Welcome to our blog!

It's better than a bat in the eye with a burnt stick!

This blog makes liberal use of AB's journals, letters, travel notes, and other sources.

And make sure to visit The Arnold Bennett Society for expert information and comment on all aspects of the life and work of AB.

Friday, 10 January 2014

An error of omission

Tuesday, January 10th., Cadogan Square, London.

I received the big Funk & Wagnall's standard dictionary as a gift from F. & W., because I had boomed their smaller dictionary in the Evening Standard. On examining it, I found that whereas my name is in the smaller ed., (1922), it is not in the larger edition (1927 - but is it really 1927?). I felt hurt. I told Dorothy and her first remark was, eagerly: "And is Wells in both?" I pointed this thing out to F. & W.; but I am not sure if they will appreciate my humour.

Funk & Wagnalls was an American publisher known for its reference works, including A Standard Dictionary of the English Language (1st. ed. 1894), and the Funk & Wagnalls Standard Encyclopedia (25 volumes, 1st. ed. 1912).

We went to the Victoria Palace to see "The World's Master Juggler" - Salerno. He was good but not sublime. Arthur Prince was sublime. Not a bad evening. We came home by bus.

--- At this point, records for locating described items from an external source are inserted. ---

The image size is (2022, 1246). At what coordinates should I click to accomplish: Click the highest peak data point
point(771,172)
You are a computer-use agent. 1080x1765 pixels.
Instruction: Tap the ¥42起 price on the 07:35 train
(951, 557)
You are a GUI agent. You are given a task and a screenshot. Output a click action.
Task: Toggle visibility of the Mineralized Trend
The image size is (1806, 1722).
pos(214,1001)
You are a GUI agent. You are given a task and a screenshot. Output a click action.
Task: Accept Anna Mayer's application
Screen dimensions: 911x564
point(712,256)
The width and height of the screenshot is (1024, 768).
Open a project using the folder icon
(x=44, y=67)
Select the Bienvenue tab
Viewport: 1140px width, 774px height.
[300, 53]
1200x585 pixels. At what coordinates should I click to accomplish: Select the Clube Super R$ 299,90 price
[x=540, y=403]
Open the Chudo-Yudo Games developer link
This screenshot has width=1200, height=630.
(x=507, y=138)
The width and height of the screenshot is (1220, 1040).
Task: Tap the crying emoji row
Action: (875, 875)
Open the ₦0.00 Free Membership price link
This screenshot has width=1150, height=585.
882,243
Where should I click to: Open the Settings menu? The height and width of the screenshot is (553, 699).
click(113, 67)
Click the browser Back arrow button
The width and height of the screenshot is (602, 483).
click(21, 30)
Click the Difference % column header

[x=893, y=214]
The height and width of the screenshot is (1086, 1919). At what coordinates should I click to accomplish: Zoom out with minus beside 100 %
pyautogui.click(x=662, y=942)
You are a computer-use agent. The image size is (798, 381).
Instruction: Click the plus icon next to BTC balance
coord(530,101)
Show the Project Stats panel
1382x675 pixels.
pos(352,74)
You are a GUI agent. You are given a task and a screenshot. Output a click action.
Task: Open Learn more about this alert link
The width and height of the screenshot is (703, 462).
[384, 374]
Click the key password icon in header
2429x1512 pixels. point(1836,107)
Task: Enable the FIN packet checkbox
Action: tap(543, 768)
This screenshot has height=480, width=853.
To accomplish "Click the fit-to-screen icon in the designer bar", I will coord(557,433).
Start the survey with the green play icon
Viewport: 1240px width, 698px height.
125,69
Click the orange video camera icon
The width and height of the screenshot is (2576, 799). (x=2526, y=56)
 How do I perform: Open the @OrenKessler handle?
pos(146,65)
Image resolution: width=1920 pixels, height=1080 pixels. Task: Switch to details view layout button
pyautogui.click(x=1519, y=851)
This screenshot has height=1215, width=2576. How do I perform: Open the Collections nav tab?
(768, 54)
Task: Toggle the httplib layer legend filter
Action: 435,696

Adolph Behrend (1869 - 1946)) a.k.a. Salerno is known for several things: 

* He was one of the originators of the style known as “gentleman juggling”, in which the juggler wears a classy tuxedo and juggles ordinary household items. (A natural outgrowth of his origins. He began juggling his father’s woodworking tools in his shop back in Prussia as a teenager).
* He is also known as the creator of the “Salerno Ring”, a rig consisting of a pole balanced on the juggler’s head, with a ring at the top of it, in which a ball would be made to rotate. 
* He is the originator of the show-bizzy gimmick of throwing illuminated objects in the dark. (In this case, he devised electric torches with colored lights that actually changed color in mid-air).

Arthur Prince (1881-1948) was the first ventriloquist to do his act whilst drinking a glass of water. Starting in Wales, he made his London debut in 1902 and featured in the first Royal Command Performance in 1912. He also went on numerous international tours. When he died his dummy, Jim, was buried with him. His grieving widow joined them a year later.

I am now getting to the end of "Peter Simple". There is a wonderfully sly bit of social satire in this work; comic description of a negro religious meeting in Barbados, followed immediately by a comic letter from an Irish priest. The juxtaposition shows that there is nothing to choose between the nigger parson and the Irish priest.

Additionally for January 10th., see 'A man of opinion' -

Today I lunched with George Moore at 121 Ebury Street. Nice London house, with fine pictures. A marvellous Claude Monet and ditto Constable. I said "So you have two Manet's." He said "I am the only man in London who has two Manet's." Not true of course. The house was very neat and well kept; but in the nicely furnished embrasure on the half-landing, I saw a collection of hat boxes etc. hidden in a corner.